Heaney v The Queen

Case

[1993] HCATrans 75

No judgment structure available for this case.

IN THE HIGH COURT OF AUSTRALIA
Office of the Registry
Melbourne No M32 of 1992

B e t w e e n -

RHONA HEANEY

Applicant

and

THE QUEEN

Respondent

Application for special leave

to appeal

MASON CJ
BRENNAN J

GAUDRON J

Heaney 1 12/3/93

TRANSCRIPT OF PROCEEDINGS

AT MELBOURNE ON FRIDAY, 12 MARCH 1993, AT 2.30 PM

Copyright in the High Court of Australia

MR L. LASRY, OC: If the Court pleases, I appear with my

learned friend, MR I.L. READ, for the applicant.

(instructed by Galbally & O'Bryan)

MR B.D. BONGIORNO, OC: If the Court pleases, I appear with

my learned friend, MR N. PAPAS, for the Crown.

(instructed by the Director of Public Prosecutions)

MASON CJ:  Mr Lasry?

MR LASRY: 

Your Honours, the special leave point in this case I think can be very shortly stated, and we

have endeavoured to do it in the most recent of the
two outlines that were filed in this matter.

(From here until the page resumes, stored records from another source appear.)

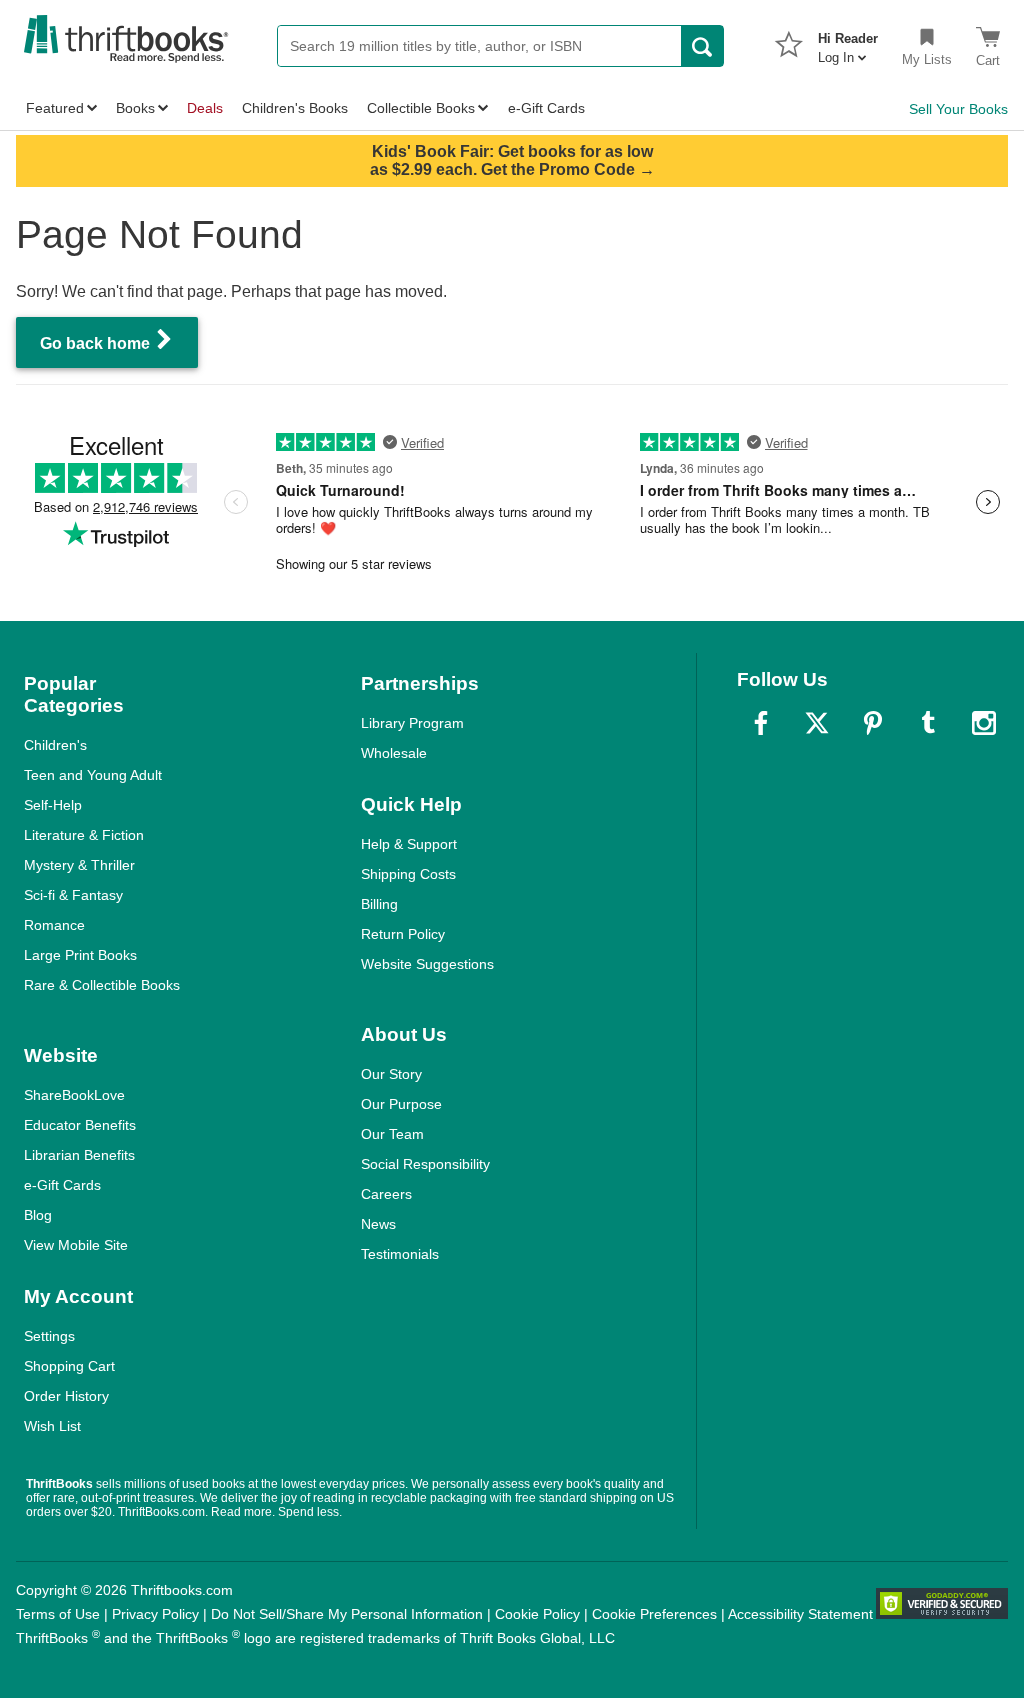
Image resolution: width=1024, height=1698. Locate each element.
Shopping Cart (69, 1366)
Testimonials (400, 1254)
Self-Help (53, 805)
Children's (55, 745)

The
special leave point is now restricted by this
application to the ground of appeal which is
originally ground (3), at page 88 of the
application book, and in particular
subparagraph (ii) of ground (3), which appears on
page 89 ~f the application book.

Your Honours, at the time of this trial and

subsequent appeal, the judgment of this Court in

Pollard obviously had not been delivered. In

essence, this application is based on this

submission that, as a result of the judgment of

this Court in Pollard, the learned trial judge and the Court of Criminal Appeal in this case ought to

have approached differently the application to have

excluded what was the re-enactment by the applicant

on 11 January 1990.

GAUDRON J: That assumes, of course, that section 464C

applies?

MR LASRY:  Yes, Your Honour, it does.

GAUDRON J: Is that certain? It applies to a questioning

under 464A - - -
MR LASRY:  Yes, Your Honour, it does.
GAUDRON J:  - - - which looks very much as though it is a

questioning before a person is charged and brought

before a bail magistrate or a magistrate.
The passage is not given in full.